Rename your function to not clash with intrinsics
Like lzcnt_epi32_sse2
or just lzcnt_epi32
. The epi32
is already enough to remind you it's related to Intel intrinsics like taking an __m128i
arg, but the lack of _mm
in the name lets you know it's just a function, and not one of Intel's SVML functions or something.
If you want to mix vector widths and need to distinguish that in your helper functions (since C doesn't allow overloading), perhaps __m1128i lzcntd_m128i( __m128i v );
. I've also seen names like mm_lzcnt_epi32
without the leading _
, but it would be very easy to miss that when reading.
static inline
__m128i lzcnt_epi32(__m128i v) {
#ifdef __AVX512VL__ // and __AVX512CD__ but that's effectively baseline
return _mm_lzcnt_epi32(v); // use the HW version if build options allow
#else
// Based on https://mcmap.net/q/1157338/-count-leading-zero-bits-for-each-element-in-avx2-vector-emulate-_mm256_lzcnt_epi32
// prevent value from being rounded up to the next power of two
v = _mm_andnot_si128(_mm_srli_epi32(v, 8), v); // keep 8 MSB
v = _mm_castps_si128(_mm_cvtepi32_ps(v)); // convert signed integer to float ??

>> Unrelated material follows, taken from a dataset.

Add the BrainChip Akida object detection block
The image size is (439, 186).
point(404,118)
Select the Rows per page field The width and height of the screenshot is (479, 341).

v = _mm_srli_epi32(v, 23); // shift down the exponent
v = _mm_subs_epu16(_mm_set1_epi32(158), v); // undo bias
v = _mm_min_epi16(v, _mm_set1_epi32(32)); // clamp at 32
return v;
#endif
}
Don't define your own functions with names that start with _
, those are reserved for use by the implementation. That reserved part of the namespace is a reasonable place for non-portable extensions that won't clash with any existing code, which is probably why Intel chose it for their intrinsics. (What are the rules about using an underscore in a C++ identifier? - C has pretty much the same rules as C++ for this, IIRC. Since your definition isn't static
, it's in the global namespace where _anything
is reserved.
Not that I'd recommend static inline
with clashing names.)
Don't follow their naming scheme for your own functions that take __m128i
args, and definitely never define your own version of an intrinsic. Those do get defined even without -mavx512vl
enabled globally, so they're usable inside functions that use __attribute__((target("avx512vl")))
, and unfortunately you end up with silent use of ISA extensions you didn't want, with no good way for GCC to detect a potential problem to even warn about it, I think.
The intrinsic's definition
_mm_lzcnt_epi32
is a real intrinsic for an AVX-512 instruction. It's declared and defined in a GCC header as an extern inline
wrapper function (around a GNU C __builtin
) inside a #pragma GCC target("avx512vl,avx512cd")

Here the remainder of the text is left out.